Pernyataan tersebut disampaikan Prabowo dalam pidatonya pada puncak peringatan Hari Lahir (Harlah) Ke-28 Partai Kebangkitan Bangsa (PKB) di Jakarta Convention Center (JCC), Jakarta, Kamis (24/7) malam.
Prabowo mengatakan Indonesia akan terus menjalankan kebijakan The Good Neighbor Policy atau Kebijakan Tetangga yang Baik dengan membangun hubungan persahabatan dan kerja sama dengan seluruh negara di dunia.

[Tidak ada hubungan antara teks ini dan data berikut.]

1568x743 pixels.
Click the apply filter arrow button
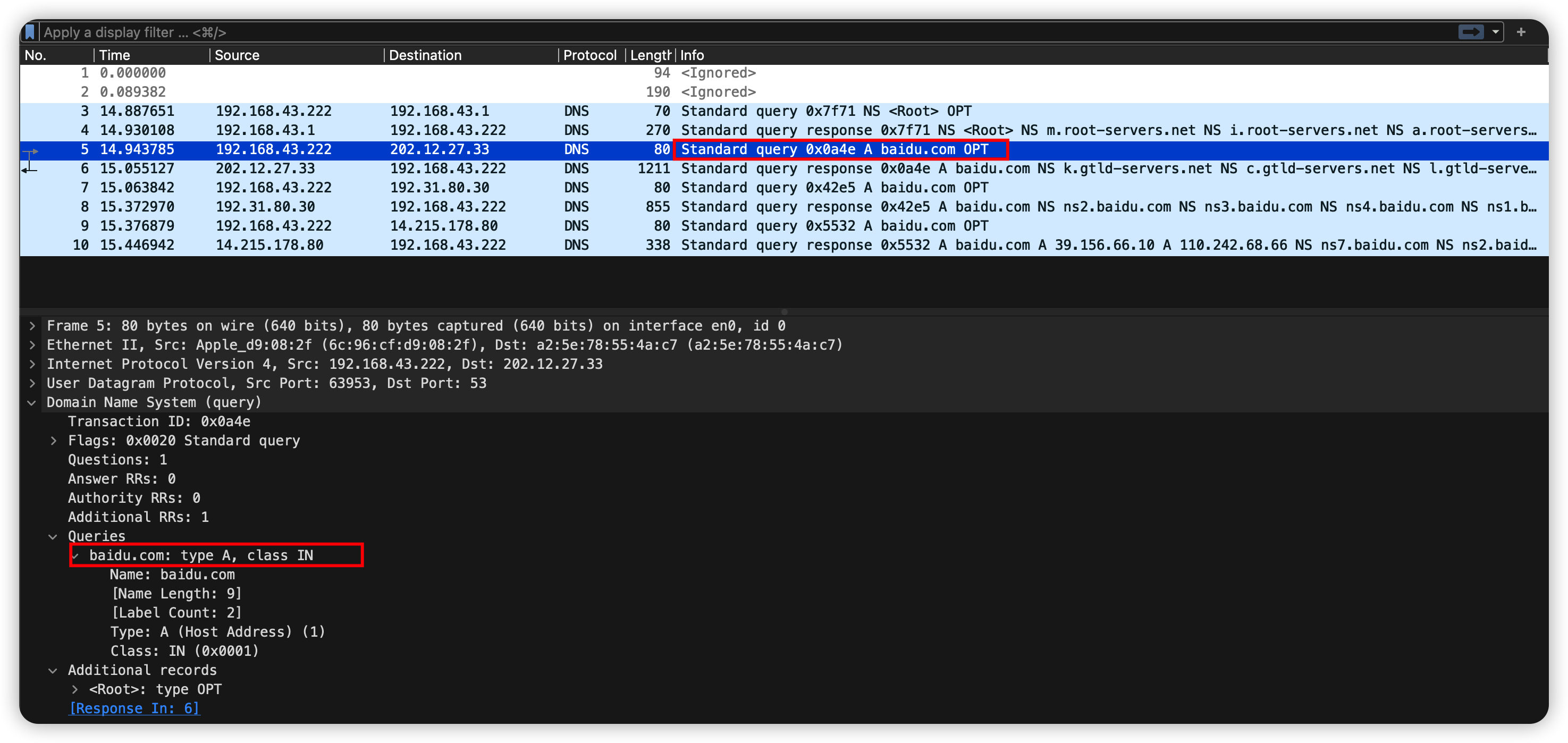[x=1471, y=32]
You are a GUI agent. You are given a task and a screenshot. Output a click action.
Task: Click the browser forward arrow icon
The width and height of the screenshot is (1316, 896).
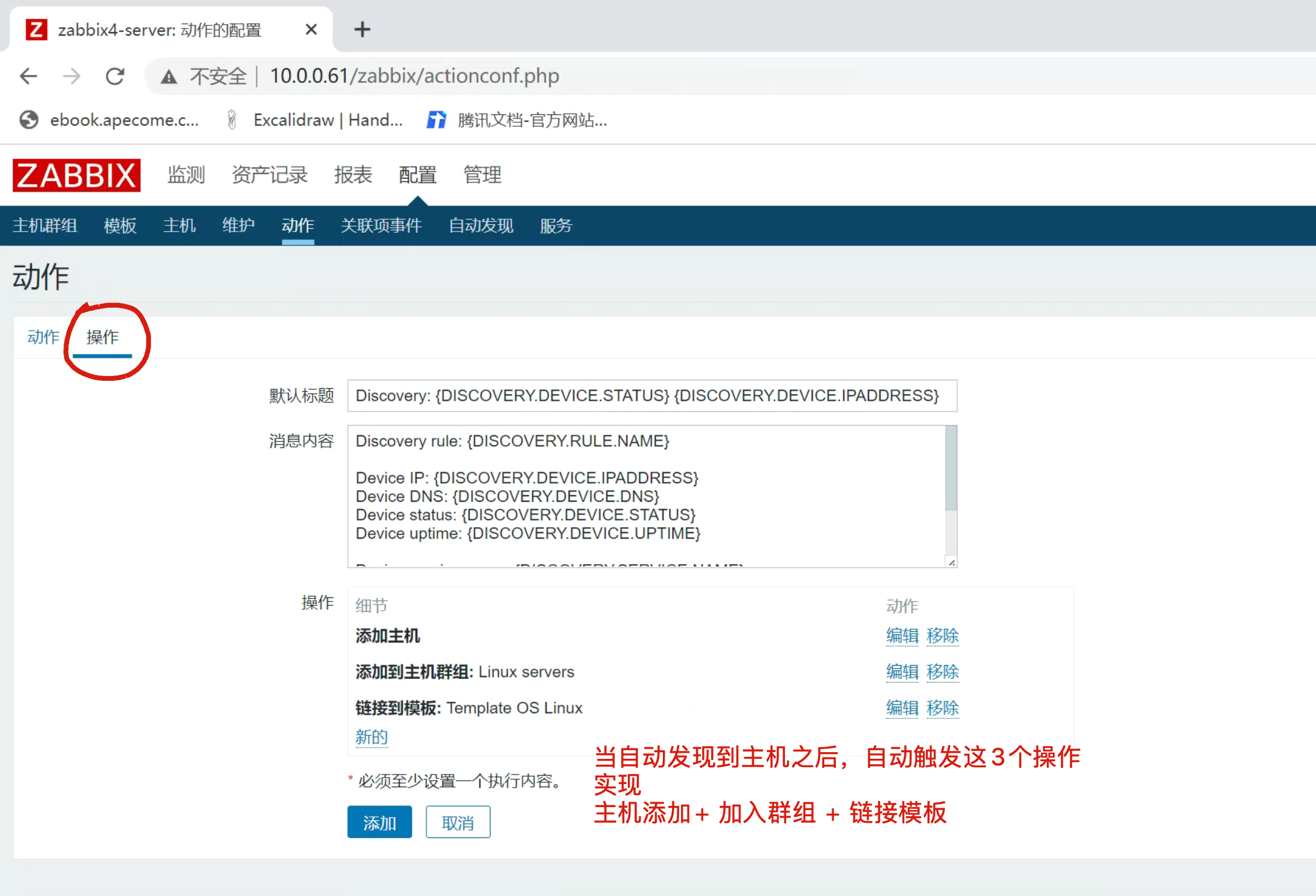(x=72, y=76)
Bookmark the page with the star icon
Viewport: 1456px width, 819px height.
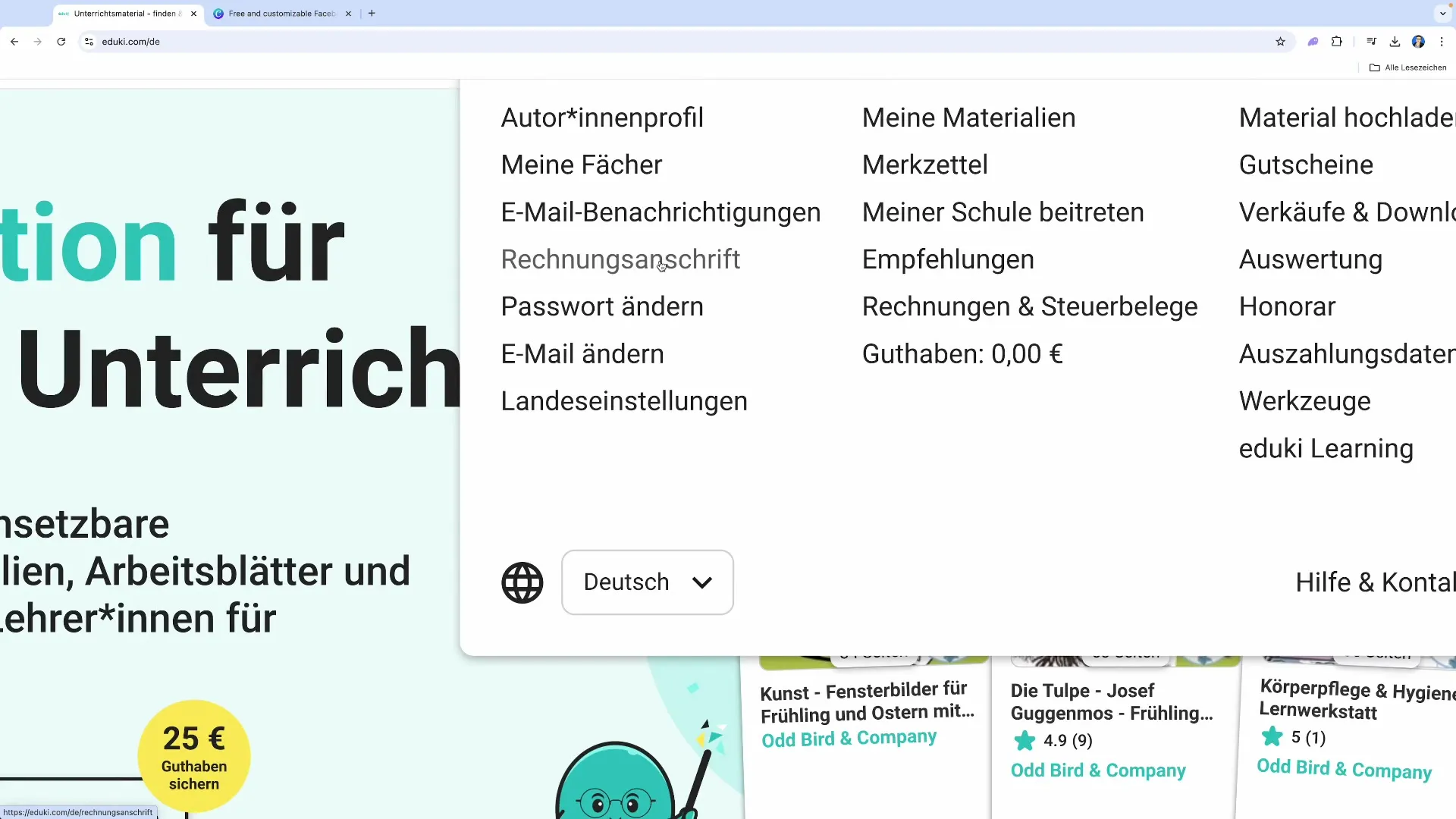click(1280, 42)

Menurutnya, Indonesia konsisten menjalankan politik luar negeri bebas aktif tanpa memihak blok kekuatan tertentu, menghormati kedaulatan setiap negara, serta mengedepankan penyelesaian berbagai persoalan melalui diplomasi.
Meski demikian, Prabowo menegaskan bahwa sikap terbuka Indonesia tidak boleh dimaknai sebagai kelemahan. Ia mengingatkan bahwa tidak boleh ada pihak asing yang merendahkan ataupun mengganggu kedaulatan bangsa.
Dalam kesempatan tersebut, Prabowo juga menegaskan bahwa dukungan Indonesia terhadap kemerdekaan Palestina tetap menjadi bagian dari prinsip politik luar negeri yang tidak akan berubah.
Menutup pengarahannya mengenai ketahanan nasional, Prabowo mengungkapkan bahwa Indonesia saat ini sedang giat membangun kekuatan militer dan alutsista yang mumpuni. Namun, ia menekankan bahwa pertahanan terkuat bangsa bukanlah semata-mata pada alutsista fisik, melainkan pada kehendak seluruh elemen bangsa.